December 9, 2009 -- “The Cove” is one of the year's best documentary films, a stirring call to action against the slaughter of dolphins in Japan. With all the suspense of a good caper movie, the film follows an inventive team of activists who expose the slaughter of dolphins in a cove near a small Japanese village. The film argues convincingly that the mass killing of dolphins in Japan is a cruel and unnecessary action against a friendly marine species. It also convincingly argues that the International Whaling Commission should grow a pair and put an end to this barbaric practice. The film is less convincing in its argument that dolphins should not be captured for exhibit in aquariums, zoos and other marine attractions.
The core of the film is built around the planning and execution of a sneaky plan to document the killing of dolphins in a fenced-off, guarded cove near Taiji, Japan. The plan involves some Hollywood special effects people, some experienced divers, an extremely committed dolphin advocate and, of course, a film crew to capture the caper. The town of Taiji, Japan is the site of a massive harvest of both live and dead dolphins. Many live are sold to aquariums, marine shows, dolphin petting programs and other maine show businesses for very lucrative prices. The film's main activist, Richard O'Barry, the onetime dolphin trainer on the “Flipper” TV show, is opposed to the capture of dolphins. He says dolphins in captivity are stressed out. The film offers virtually no proof of this claim other than O'Barry's word and a film clip of dolphins being fed some medicine allegedly related to stress.
The film does have proof of the killing of dolphins near Taiji, however, brutal, graphic, incontrovertible proof. How the filmmakers got this proof is at the heart of the film. Elaborate planning and subterfuge go into the operation. In the dead of night, the team sneaks in cameras hidden inside fake rocks and sets them up to record what happens the next day. The team scrambles over and around fences and past various no trespassing and warning signs. They elude night patrols and police who try to follow them. Underwater cameras are also deployed by the team. O'Barry says that other dolphin and whale activists have been killed in the past and says his own life is in danger.
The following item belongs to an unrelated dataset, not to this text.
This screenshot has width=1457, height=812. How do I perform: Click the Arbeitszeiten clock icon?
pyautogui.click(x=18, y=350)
He says that in Japan, police can arrest you and keep you locked up for nearly a month before you have to be released if no charges are pending.
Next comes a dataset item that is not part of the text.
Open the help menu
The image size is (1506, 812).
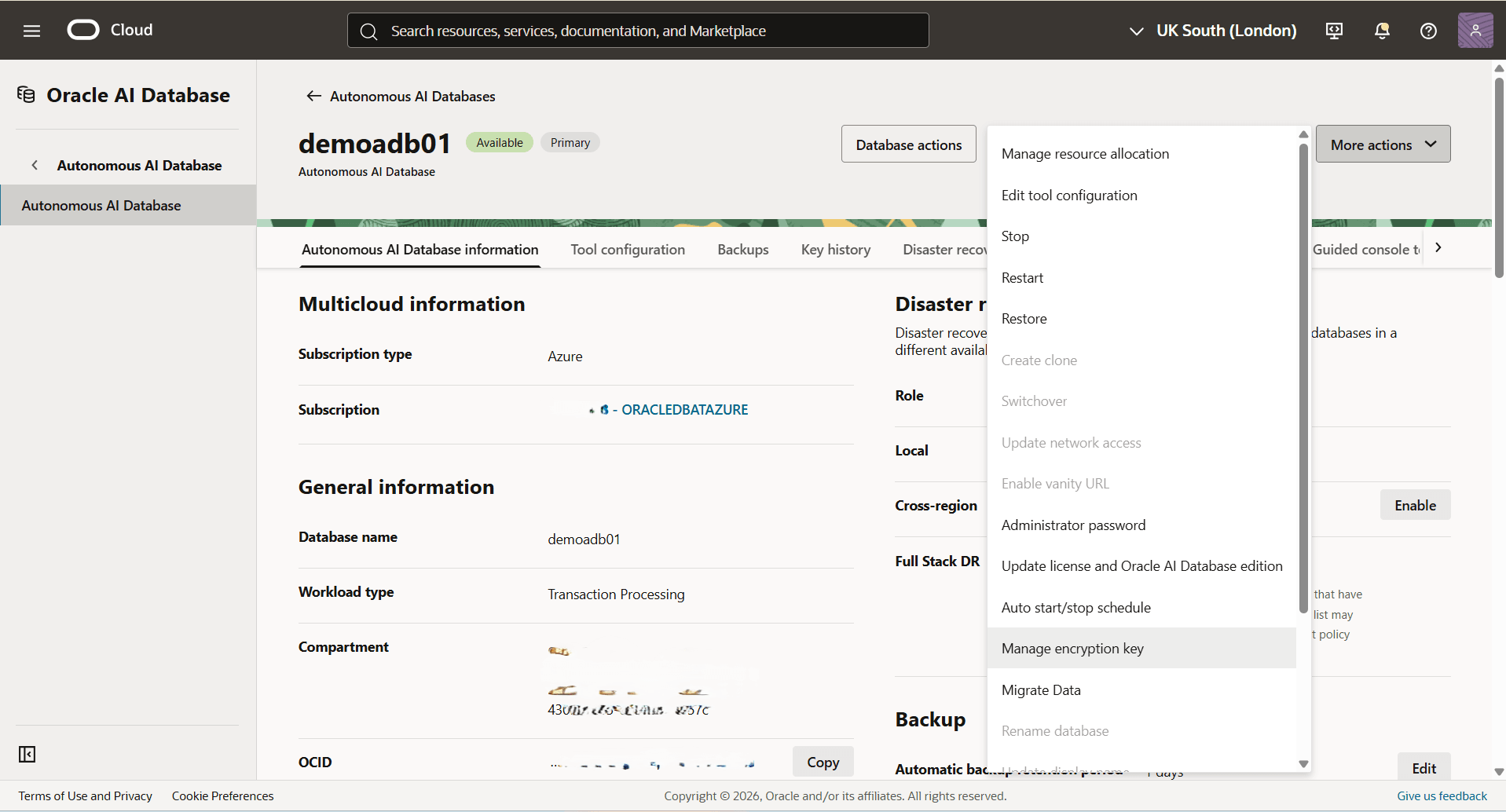pyautogui.click(x=1427, y=31)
The video obtained by the team is very graphic and disturbing. The film also covers a related topic, the human consumption of dolphin meat in Japan. Dolphin meat contains toxic levels of mercury, a residue of coal-fired power plants. There is some chemical and DNA testing done in the film to prove that dolphin meat is being sold to humans. One expert says that he tested dolphin meat purchased in Taiji that had 2,000 parts per million mercury contamination. In Japan, the recommended level of mercury in fish is .4 parts per million or less. Another expert on the film analyzed the DNA of meat being sold as expensive, safe cuts of whale meat in Japan and found it was actually cheap, mercury contaminated dolphin meat. The film argues that dolphins, porpoises and other animals at the top of the food chain suffer from more mercury contamination than do fish and plants at the bottom of the food chain. Whales and fish that feed on plankton, rather than other fish, would presumably have far less mercury in their systems.
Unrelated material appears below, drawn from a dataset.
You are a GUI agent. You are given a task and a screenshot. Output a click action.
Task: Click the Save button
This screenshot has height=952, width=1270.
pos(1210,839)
The film thus offers two powerful arguments against killing dolphins for meat. One, that it is cruel, unnecessary and inhumane, and two, that the meat is poison and shouldn't be sold anyway. The film's other argument, advanced mainly by O'Barry, who seems to be a kind of fringe character, that dolphins should not be captured for exhibition is less convincing. For many animals, it is getting to the point that there are only two choices left, captivity or extinction. Call me anthropocentric, but I think captivity beats extinction every time. The joy of living in the wild fades when your habitat is gone or you are starving to death or hunted to extinction. Zoos and other artificial habitats are not as good as living in the wild, but they are far better than complete annihilation. It may come to that for dolphins someday.
One theory advanced in the film is that the Japanese government views dolphins as a pest because they compete for the same fish as humans eat. If it has really come to the point where people are wantonly killing dolphins and other predators so they can have more fish for themselves, it is yet another sign of the pending collapse of the world fisheries. The ocean's resources are not infinite, as was once thought. The international whaling commission and other governing bodies need to step up to the plate to save the fisheries as well as the whales. The film argues that governments accomplish nothing, that it takes committed activists like O'Barry to get anything done. That has the ring of truth to it. The film also argue that the old Baby Boom generation of activists like O'Barry are passing on and a new generation needs to take over. That also has the ring of truth. This film rates an A.